**EXERCISE REQUIREMENTS**
Beginning with the first line below, please restate each line exactly, down to and including the line containing "Image resolution: width=1078".

**SOURCE RECORDS**
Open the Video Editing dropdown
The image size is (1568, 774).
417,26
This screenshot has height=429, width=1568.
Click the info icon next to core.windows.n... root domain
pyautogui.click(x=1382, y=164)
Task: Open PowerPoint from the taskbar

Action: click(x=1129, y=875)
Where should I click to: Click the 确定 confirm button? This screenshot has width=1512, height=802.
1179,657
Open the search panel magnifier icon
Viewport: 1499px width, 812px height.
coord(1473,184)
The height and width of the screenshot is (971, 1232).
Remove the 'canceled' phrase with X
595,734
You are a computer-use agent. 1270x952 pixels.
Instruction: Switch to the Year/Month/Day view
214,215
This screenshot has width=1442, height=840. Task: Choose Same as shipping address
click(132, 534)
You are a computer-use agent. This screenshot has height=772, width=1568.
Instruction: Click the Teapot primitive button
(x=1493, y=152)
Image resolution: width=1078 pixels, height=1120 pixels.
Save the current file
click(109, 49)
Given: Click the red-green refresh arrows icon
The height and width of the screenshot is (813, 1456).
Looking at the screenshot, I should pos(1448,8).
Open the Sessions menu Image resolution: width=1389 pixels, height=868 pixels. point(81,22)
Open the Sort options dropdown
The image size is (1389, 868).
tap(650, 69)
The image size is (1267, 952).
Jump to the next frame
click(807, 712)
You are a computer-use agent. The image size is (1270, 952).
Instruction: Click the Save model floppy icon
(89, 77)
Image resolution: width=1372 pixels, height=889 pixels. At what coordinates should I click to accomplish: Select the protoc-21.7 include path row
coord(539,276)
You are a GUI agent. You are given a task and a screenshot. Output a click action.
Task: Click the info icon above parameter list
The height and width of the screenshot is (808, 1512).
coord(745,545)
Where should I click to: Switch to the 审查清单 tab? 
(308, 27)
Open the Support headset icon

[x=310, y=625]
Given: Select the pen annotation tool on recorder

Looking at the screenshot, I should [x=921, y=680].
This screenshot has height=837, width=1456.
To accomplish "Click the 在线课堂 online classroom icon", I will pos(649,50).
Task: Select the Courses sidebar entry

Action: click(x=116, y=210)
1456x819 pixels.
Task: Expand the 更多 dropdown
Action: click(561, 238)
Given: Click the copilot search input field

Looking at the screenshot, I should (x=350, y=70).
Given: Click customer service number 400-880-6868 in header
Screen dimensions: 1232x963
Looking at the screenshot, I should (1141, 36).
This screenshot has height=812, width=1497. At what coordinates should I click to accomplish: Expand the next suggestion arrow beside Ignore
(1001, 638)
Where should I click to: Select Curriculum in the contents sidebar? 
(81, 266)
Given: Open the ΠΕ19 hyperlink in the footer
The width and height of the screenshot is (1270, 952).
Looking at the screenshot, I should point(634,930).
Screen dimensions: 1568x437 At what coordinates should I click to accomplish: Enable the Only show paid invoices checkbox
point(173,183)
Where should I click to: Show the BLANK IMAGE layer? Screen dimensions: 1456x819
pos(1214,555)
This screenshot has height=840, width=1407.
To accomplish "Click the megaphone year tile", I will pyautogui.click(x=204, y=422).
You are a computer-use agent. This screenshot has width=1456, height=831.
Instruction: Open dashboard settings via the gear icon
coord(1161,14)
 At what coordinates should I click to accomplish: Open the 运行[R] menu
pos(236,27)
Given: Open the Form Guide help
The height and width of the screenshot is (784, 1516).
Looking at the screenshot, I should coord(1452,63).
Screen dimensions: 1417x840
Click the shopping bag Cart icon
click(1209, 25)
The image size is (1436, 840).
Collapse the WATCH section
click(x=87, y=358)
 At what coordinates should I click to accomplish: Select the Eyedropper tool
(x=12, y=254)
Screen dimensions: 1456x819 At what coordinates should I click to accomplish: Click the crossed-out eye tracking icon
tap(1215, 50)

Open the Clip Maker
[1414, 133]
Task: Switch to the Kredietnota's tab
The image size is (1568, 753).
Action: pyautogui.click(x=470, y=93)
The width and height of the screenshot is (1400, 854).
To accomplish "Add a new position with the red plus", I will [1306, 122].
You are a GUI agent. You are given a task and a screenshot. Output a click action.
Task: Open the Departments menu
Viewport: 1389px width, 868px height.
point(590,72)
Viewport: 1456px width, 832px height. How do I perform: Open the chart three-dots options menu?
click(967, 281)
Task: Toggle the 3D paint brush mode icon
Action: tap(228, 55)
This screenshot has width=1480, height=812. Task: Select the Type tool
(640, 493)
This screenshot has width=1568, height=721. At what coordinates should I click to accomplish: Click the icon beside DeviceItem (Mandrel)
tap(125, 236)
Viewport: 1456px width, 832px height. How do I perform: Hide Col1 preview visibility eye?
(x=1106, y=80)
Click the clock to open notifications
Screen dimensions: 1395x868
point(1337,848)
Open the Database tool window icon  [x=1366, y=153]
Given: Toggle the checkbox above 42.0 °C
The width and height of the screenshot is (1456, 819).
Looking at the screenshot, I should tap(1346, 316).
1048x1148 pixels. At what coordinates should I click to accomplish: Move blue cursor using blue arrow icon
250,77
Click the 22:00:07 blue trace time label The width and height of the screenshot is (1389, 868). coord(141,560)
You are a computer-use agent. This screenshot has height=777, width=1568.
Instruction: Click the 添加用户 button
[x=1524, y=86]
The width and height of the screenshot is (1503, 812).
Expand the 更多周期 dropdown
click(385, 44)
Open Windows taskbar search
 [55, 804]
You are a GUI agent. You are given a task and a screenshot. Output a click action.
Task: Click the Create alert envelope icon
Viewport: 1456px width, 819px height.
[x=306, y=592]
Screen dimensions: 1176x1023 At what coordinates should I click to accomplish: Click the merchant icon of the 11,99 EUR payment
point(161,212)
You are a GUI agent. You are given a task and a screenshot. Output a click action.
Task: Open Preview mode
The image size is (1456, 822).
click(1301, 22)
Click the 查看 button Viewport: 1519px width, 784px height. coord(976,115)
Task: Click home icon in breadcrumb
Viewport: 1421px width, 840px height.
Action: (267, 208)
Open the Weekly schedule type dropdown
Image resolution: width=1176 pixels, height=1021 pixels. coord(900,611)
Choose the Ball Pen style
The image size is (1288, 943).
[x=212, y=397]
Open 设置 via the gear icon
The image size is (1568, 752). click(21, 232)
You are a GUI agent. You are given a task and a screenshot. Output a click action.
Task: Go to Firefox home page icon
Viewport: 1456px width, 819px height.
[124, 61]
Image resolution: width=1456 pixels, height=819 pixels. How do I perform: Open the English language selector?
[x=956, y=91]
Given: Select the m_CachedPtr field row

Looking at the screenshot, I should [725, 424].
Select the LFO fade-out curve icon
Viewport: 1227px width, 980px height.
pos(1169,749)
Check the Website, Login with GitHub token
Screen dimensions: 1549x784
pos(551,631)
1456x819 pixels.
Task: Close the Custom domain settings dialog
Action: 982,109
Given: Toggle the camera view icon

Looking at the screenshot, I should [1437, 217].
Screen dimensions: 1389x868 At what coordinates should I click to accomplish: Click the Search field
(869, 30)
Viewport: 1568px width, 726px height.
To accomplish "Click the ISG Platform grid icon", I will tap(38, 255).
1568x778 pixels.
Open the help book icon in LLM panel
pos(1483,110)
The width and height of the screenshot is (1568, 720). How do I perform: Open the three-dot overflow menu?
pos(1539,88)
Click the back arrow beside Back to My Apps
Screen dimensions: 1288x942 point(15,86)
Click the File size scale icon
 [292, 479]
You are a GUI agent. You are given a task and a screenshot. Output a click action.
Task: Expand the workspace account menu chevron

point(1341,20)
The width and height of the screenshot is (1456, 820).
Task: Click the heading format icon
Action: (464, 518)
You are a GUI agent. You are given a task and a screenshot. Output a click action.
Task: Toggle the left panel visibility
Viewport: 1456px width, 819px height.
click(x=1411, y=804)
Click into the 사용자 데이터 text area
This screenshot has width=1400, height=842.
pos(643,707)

**ANSWER TO THIS EXERCISE**
Open the Video Editing dropdown
The image size is (1568, 774).
417,26
This screenshot has height=429, width=1568.
Click the info icon next to core.windows.n... root domain
pyautogui.click(x=1382, y=164)
Task: Open PowerPoint from the taskbar

Action: click(x=1129, y=875)
Where should I click to: Click the 确定 confirm button? This screenshot has width=1512, height=802.
1179,657
Open the search panel magnifier icon
Viewport: 1499px width, 812px height.
coord(1473,184)
The height and width of the screenshot is (971, 1232).
Remove the 'canceled' phrase with X
595,734
You are a computer-use agent. 1270x952 pixels.
Instruction: Switch to the Year/Month/Day view
214,215
This screenshot has width=1442, height=840. Task: Choose Same as shipping address
click(132, 534)
You are a computer-use agent. This screenshot has height=772, width=1568.
Instruction: Click the Teapot primitive button
(x=1493, y=152)
Image resolution: width=1078 pixels, height=1120 pixels.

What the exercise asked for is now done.